Retail Clients vs. Hedge Funds

HarryHawk

Recycles dryer sheets
Joined
Dec 28, 2021
Messages
131
I found this interesting, but not sure what, if anything it indicates. Article was discussing January 2022 market performance. Maybe just an isolated blip/coincidence, or does it indicate some inherent difference of philosophy -

The average investor has yet to be scared off. Bank of America wrote in a research note last week that its retail clients, as a group, had put more money into the stock market than they had pulled out.
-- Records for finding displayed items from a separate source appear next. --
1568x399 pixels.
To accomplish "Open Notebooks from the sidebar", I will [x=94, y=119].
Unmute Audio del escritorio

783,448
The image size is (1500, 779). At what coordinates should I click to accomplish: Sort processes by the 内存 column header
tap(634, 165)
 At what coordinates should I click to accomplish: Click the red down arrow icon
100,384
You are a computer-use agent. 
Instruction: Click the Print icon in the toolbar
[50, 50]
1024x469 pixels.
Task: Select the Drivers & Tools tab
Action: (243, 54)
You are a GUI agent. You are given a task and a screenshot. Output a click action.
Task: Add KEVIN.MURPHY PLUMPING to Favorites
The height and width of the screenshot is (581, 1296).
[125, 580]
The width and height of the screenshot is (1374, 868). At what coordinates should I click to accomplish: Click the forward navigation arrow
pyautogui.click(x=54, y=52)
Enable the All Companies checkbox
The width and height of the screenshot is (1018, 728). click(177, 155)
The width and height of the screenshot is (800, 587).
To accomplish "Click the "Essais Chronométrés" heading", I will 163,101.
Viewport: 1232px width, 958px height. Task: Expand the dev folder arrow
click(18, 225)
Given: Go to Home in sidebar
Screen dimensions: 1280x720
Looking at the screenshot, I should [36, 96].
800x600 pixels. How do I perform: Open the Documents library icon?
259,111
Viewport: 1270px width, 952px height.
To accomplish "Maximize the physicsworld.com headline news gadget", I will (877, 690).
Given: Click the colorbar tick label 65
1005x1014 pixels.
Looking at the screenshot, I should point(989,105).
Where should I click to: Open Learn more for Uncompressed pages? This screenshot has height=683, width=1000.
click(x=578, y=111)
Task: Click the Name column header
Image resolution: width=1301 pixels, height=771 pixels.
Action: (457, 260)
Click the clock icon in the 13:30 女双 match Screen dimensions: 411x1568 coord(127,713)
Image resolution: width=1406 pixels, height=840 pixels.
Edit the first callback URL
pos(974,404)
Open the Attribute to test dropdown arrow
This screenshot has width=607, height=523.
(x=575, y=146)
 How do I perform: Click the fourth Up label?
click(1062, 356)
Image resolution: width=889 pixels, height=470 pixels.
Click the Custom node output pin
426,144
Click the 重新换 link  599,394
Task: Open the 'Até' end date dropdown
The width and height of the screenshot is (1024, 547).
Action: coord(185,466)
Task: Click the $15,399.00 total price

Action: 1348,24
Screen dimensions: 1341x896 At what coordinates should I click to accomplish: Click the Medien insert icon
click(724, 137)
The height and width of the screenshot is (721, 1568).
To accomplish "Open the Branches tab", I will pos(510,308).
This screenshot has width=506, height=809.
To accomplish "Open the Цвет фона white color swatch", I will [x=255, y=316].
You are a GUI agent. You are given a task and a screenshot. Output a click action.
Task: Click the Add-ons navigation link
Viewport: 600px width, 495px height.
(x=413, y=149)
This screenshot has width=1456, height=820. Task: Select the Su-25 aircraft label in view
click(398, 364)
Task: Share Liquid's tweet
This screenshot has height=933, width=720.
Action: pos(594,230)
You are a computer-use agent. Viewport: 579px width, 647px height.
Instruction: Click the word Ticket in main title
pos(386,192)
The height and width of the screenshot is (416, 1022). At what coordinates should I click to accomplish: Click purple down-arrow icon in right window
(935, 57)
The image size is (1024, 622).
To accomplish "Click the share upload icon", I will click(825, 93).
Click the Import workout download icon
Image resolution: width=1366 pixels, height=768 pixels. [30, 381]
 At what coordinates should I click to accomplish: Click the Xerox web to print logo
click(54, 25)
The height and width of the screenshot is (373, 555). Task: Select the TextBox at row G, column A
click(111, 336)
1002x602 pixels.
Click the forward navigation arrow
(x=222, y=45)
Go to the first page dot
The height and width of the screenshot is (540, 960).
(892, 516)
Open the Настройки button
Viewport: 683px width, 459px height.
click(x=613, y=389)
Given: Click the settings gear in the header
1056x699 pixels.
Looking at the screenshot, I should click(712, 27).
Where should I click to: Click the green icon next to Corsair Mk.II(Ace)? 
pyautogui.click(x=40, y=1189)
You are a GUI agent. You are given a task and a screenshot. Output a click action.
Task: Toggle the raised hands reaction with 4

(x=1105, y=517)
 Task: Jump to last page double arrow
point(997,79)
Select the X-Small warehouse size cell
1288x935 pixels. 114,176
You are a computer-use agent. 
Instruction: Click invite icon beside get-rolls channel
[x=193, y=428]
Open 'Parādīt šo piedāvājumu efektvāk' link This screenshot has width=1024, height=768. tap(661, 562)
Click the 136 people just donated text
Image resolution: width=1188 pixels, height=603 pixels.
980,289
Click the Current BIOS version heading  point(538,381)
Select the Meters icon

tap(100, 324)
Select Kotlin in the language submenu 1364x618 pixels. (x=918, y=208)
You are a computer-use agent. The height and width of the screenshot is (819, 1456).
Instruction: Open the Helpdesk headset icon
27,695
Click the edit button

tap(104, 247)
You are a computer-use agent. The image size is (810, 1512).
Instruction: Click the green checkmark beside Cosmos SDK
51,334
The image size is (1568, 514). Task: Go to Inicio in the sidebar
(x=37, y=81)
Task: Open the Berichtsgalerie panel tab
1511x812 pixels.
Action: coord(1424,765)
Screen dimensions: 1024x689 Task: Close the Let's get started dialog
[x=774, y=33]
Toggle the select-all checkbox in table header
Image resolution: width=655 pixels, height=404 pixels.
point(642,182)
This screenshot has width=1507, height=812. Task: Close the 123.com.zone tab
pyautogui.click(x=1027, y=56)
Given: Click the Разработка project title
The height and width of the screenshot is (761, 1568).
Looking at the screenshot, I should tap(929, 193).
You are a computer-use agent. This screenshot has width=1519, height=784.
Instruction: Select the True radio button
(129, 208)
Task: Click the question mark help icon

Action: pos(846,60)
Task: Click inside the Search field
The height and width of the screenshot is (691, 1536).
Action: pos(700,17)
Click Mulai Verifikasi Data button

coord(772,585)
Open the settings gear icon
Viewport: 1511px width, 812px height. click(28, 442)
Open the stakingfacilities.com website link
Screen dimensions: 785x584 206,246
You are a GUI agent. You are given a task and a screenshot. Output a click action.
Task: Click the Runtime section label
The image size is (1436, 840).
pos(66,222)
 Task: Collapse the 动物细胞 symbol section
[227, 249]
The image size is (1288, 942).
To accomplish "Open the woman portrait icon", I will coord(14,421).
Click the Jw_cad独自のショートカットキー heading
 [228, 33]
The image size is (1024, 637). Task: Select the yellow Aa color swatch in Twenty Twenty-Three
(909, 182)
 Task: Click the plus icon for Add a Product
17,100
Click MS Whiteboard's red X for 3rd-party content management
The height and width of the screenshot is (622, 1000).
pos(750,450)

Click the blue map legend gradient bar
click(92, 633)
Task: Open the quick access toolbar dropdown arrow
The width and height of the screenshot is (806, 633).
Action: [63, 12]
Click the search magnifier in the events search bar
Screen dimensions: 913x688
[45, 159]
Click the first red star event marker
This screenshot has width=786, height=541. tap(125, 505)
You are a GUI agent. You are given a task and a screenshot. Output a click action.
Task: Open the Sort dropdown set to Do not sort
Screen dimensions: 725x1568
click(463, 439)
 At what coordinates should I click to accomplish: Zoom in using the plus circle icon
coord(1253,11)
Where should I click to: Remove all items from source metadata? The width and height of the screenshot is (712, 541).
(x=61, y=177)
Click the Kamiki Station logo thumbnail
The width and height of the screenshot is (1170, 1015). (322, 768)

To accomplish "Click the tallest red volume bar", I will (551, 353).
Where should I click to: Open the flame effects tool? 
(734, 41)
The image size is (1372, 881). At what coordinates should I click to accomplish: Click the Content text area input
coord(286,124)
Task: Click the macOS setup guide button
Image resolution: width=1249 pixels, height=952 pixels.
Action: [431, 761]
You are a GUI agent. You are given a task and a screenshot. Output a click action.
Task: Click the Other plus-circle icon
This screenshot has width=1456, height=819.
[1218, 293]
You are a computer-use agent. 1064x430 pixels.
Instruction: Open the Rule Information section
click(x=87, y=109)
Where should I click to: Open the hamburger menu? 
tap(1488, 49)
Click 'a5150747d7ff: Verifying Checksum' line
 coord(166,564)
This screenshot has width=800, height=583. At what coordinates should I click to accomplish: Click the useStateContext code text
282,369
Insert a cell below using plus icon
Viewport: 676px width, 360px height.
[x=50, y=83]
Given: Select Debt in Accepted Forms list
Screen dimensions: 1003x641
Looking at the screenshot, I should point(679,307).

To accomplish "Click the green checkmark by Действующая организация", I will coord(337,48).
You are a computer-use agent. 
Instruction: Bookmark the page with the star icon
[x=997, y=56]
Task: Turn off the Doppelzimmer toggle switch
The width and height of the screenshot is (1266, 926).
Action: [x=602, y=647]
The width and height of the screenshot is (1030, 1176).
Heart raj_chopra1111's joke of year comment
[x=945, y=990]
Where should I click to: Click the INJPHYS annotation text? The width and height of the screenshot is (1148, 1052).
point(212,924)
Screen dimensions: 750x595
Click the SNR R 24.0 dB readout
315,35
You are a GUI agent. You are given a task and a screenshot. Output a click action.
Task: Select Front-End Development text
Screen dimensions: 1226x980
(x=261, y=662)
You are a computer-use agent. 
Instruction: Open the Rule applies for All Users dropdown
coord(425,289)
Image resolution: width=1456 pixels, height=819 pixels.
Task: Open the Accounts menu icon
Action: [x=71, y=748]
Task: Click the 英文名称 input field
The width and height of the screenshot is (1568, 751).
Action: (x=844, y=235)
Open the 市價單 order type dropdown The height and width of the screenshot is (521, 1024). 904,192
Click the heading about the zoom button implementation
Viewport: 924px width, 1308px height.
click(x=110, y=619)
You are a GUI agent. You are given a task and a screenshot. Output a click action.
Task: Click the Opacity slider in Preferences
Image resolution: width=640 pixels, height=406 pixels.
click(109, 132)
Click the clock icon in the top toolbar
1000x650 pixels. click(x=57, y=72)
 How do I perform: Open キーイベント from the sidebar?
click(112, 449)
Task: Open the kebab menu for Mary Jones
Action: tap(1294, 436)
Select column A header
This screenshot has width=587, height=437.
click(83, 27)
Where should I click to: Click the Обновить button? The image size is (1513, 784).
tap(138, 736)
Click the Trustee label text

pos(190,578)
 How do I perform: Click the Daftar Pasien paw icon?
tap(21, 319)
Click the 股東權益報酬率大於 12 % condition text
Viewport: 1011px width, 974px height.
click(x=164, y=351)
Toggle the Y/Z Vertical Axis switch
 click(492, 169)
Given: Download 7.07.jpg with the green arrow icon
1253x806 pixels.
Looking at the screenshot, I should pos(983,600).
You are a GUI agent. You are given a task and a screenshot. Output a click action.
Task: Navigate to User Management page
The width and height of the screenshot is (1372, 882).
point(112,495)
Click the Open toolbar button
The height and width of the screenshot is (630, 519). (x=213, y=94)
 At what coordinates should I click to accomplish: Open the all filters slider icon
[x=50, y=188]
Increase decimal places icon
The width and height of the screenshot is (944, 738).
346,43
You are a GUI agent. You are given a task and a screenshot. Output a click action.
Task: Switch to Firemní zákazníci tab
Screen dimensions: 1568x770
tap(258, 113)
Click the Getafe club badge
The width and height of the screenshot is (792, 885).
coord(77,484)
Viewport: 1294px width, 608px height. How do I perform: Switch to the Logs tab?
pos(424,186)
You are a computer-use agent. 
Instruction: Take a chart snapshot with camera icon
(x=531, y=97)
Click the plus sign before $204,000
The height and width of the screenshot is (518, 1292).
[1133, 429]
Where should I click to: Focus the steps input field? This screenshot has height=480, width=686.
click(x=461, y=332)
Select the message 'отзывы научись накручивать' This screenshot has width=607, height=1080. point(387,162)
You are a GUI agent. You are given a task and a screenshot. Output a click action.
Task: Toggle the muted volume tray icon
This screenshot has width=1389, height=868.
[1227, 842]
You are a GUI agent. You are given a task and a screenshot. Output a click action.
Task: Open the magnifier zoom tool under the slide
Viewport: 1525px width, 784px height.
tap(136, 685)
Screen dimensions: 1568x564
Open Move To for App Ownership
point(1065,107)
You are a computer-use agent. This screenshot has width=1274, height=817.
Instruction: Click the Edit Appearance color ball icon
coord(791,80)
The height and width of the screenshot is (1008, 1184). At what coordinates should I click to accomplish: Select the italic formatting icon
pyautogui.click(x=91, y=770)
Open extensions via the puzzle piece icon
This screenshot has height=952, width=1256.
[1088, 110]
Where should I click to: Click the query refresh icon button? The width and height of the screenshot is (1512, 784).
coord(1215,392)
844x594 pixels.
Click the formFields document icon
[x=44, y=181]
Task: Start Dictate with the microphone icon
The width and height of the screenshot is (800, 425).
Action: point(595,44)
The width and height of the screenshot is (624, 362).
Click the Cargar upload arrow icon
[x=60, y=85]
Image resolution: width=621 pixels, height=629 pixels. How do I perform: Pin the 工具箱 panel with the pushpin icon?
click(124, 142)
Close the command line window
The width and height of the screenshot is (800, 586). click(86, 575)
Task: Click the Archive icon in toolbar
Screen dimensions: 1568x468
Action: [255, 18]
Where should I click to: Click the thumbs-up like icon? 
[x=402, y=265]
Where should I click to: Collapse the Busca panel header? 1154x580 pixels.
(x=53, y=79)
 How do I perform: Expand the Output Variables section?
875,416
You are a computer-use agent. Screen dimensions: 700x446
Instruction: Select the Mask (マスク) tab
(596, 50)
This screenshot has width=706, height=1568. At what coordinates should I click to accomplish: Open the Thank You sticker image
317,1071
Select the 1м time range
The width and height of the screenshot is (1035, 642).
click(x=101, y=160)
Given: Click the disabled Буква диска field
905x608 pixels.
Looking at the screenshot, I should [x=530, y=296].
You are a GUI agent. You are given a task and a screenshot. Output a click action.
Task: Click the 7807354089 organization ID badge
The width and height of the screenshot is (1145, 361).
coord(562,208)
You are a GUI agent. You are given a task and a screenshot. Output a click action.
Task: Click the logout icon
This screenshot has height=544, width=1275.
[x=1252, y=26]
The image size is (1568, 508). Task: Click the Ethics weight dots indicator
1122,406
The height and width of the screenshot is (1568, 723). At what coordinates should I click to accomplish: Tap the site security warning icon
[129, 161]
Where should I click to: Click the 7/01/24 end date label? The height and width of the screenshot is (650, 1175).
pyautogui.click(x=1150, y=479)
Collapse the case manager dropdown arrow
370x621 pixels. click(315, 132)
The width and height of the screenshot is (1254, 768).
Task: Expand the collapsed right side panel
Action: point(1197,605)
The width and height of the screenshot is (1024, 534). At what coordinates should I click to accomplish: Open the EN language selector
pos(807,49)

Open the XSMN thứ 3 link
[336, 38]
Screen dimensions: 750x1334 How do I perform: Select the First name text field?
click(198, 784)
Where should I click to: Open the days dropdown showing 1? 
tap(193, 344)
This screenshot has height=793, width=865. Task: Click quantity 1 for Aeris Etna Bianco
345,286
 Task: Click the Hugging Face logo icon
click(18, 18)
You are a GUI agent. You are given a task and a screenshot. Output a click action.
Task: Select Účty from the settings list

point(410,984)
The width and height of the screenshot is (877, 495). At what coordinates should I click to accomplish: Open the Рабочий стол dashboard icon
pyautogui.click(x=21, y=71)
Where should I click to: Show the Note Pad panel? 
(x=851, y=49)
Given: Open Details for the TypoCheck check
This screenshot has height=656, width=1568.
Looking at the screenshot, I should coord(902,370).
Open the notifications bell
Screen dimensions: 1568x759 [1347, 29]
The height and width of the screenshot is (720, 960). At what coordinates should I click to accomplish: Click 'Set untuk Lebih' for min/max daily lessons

In the first three weeks of the year, individuals with accounts at Bank of America bought $2.3 billion more in stocks than they sold.

In the same time, though, hedge funds that use Bank of America to trade sold nearly $3 billion more in stock and bond funds than they bought. “Retail clients remained the biggest buyers (as is typically true in January),” Jill Carey Hall, a Bank of America strategist, wrote in the note. “Clients bought the dip.”
 
I supported hedge funds in security valuations and truthfully many of them don't produce Alpha returns after all the fees are factored in. In general, the most successful ones, were the ones using a program trading strategy.
 
Retail customers with dry powder.



"Far more money has been lost by investors trying to anticipate corrections, than lost in the corrections themselves."